> _Directions for this task_
Take the lines from the one containing "Image resolution: width=1024" through the final line below and restate them exactly. Omit the pictures.

Saved entries:
-- Opening Marker --

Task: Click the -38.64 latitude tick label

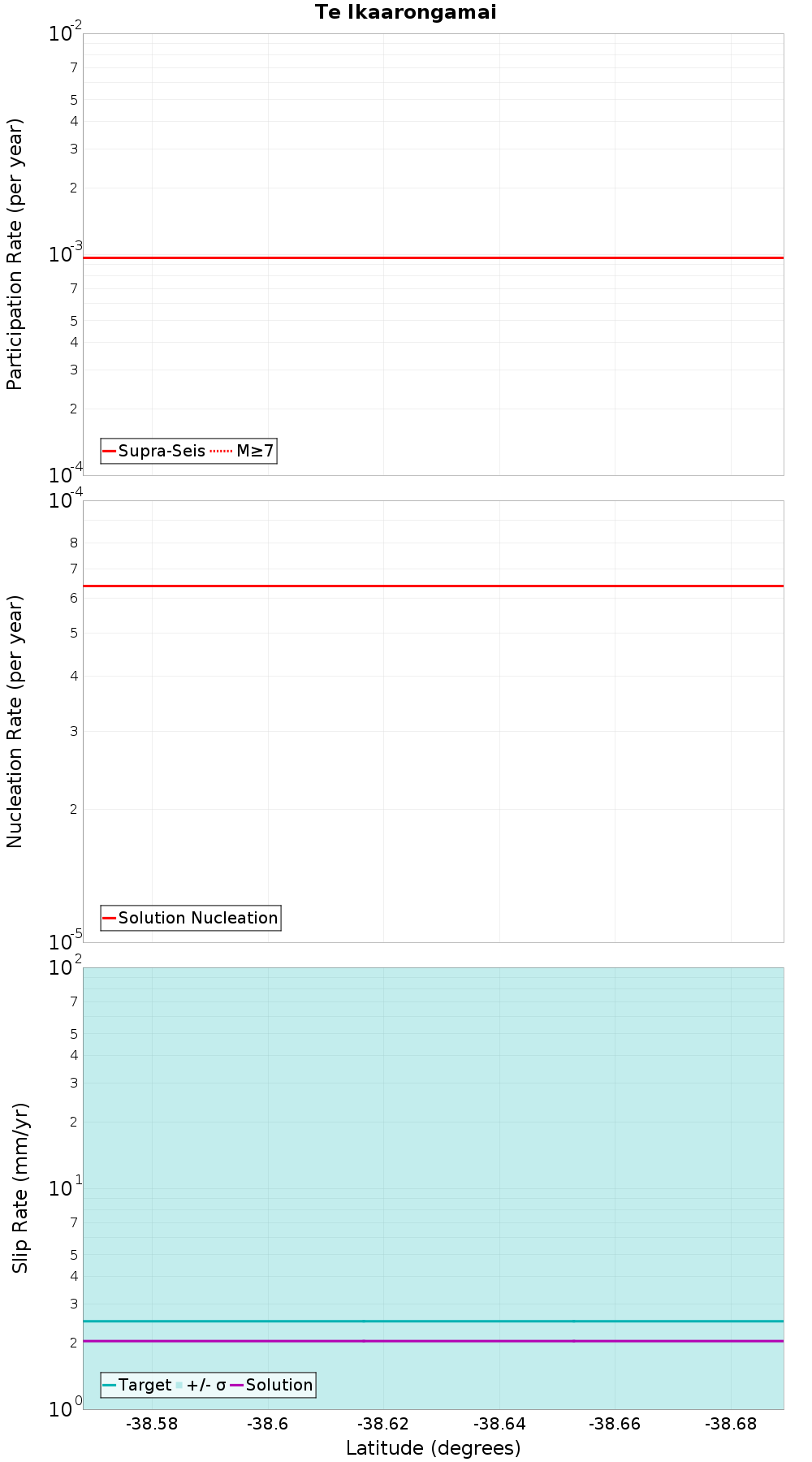Action: (x=499, y=1424)
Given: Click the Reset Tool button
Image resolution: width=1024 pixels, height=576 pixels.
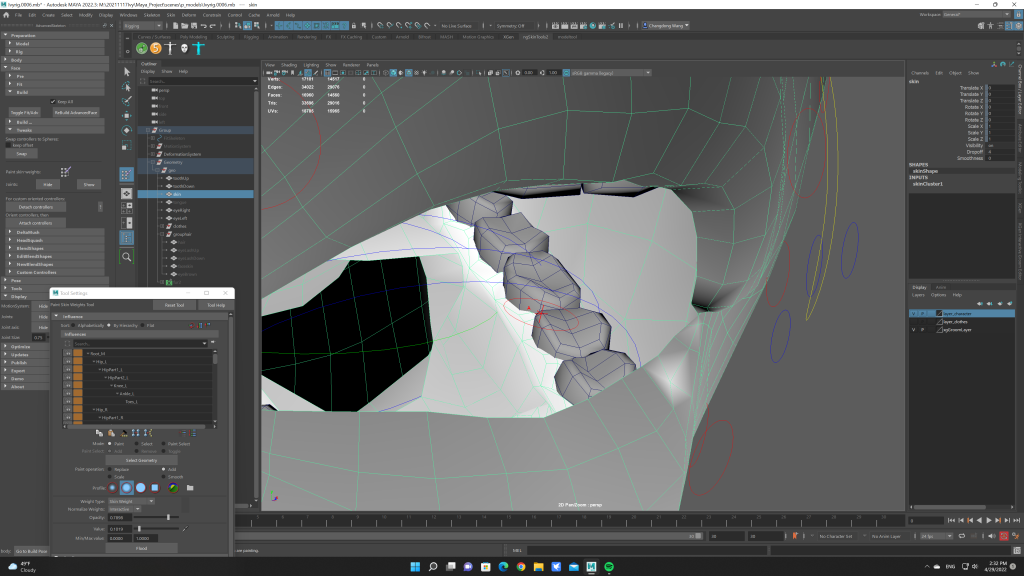Looking at the screenshot, I should [174, 305].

-- Closing Marker --

> _Solved exercise_
Image resolution: width=1024 pixels, height=576 pixels.
Looking at the screenshot, I should [174, 305].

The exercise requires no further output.